ENTRIES SUPPLIED ▸

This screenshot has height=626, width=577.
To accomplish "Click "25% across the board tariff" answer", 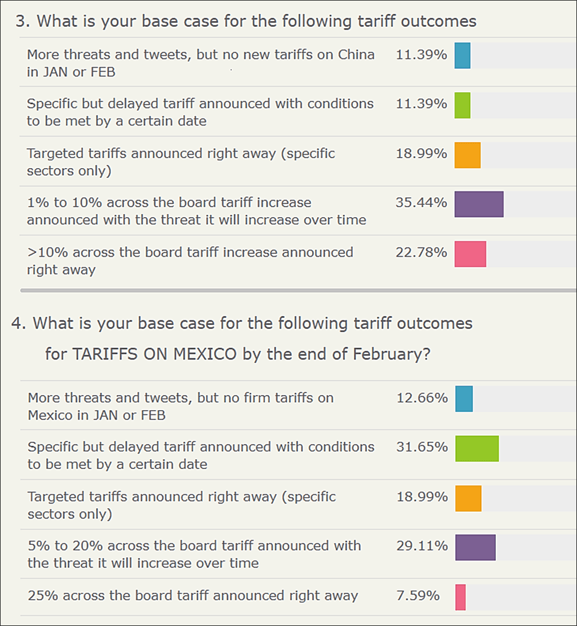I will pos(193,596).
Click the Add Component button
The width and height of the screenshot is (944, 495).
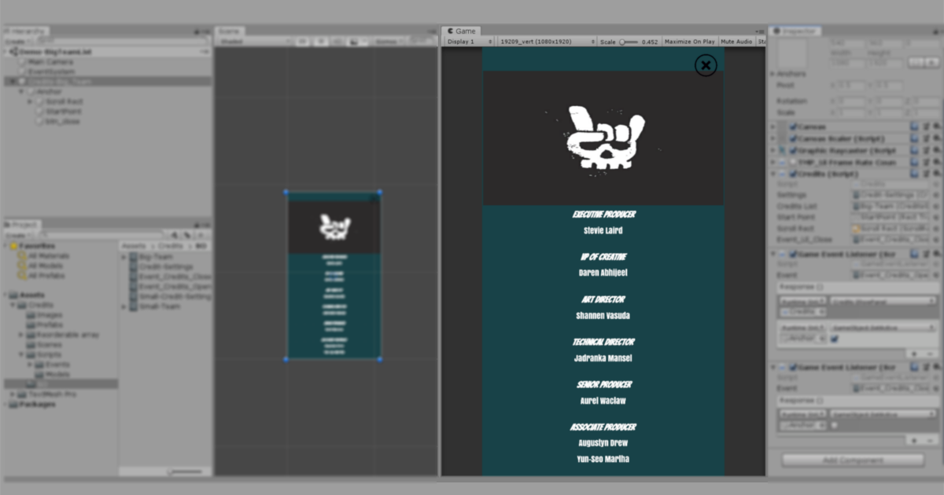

==

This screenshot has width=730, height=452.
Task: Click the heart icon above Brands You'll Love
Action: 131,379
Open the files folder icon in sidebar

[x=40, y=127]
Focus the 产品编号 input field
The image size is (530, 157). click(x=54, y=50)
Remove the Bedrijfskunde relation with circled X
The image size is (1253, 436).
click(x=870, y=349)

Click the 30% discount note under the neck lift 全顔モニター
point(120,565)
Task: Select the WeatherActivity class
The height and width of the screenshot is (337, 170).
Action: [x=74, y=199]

--

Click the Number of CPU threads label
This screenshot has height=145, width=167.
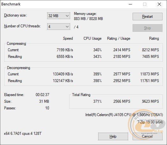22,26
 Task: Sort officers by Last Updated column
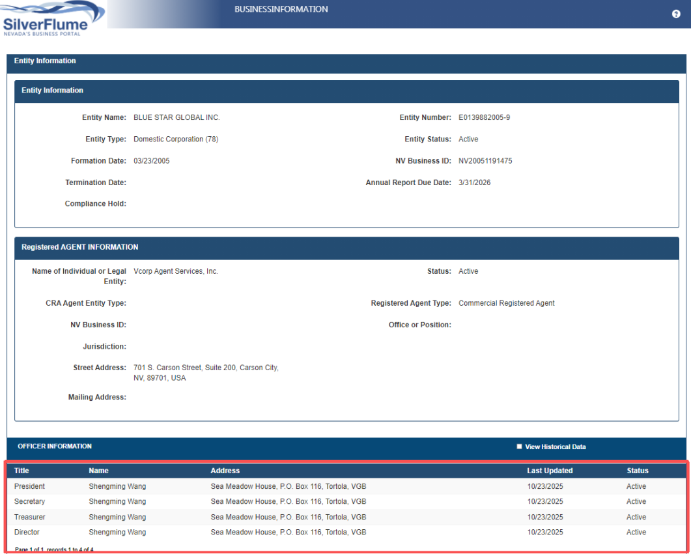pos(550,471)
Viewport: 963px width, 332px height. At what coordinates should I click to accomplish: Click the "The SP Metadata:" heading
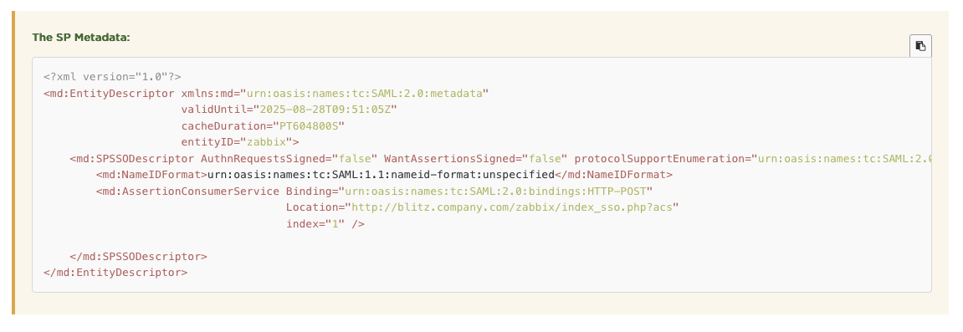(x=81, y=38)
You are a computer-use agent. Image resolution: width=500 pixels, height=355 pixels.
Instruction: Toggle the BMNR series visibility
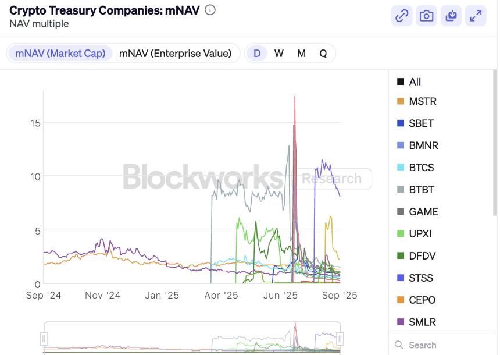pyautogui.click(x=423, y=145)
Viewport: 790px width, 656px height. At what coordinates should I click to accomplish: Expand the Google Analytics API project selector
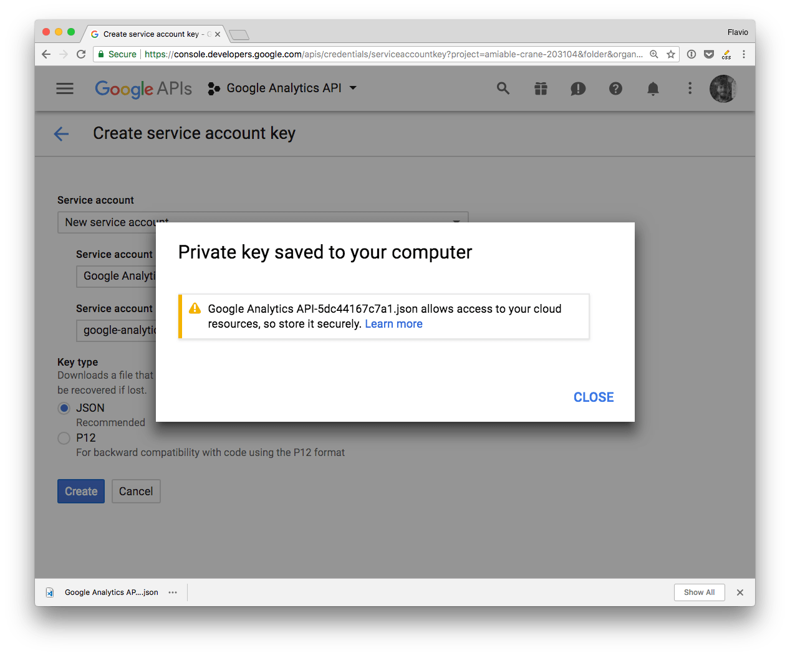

ACTIVITY ▸
Look above for the line with "You are a computer-use" and the line with "Viewport: 790px width, 656px". Give again exactly those two lines and all lines between them, pictures excluded.

SOLUTION TO THE EXERCISE ▸
You are a computer-use agent. Image resolution: width=500 pixels, height=355 pixels.
Instruction: Toggle the BMNR series visibility
pyautogui.click(x=423, y=145)
Viewport: 790px width, 656px height. At what coordinates should I click to accomplish: Expand the Google Analytics API project selector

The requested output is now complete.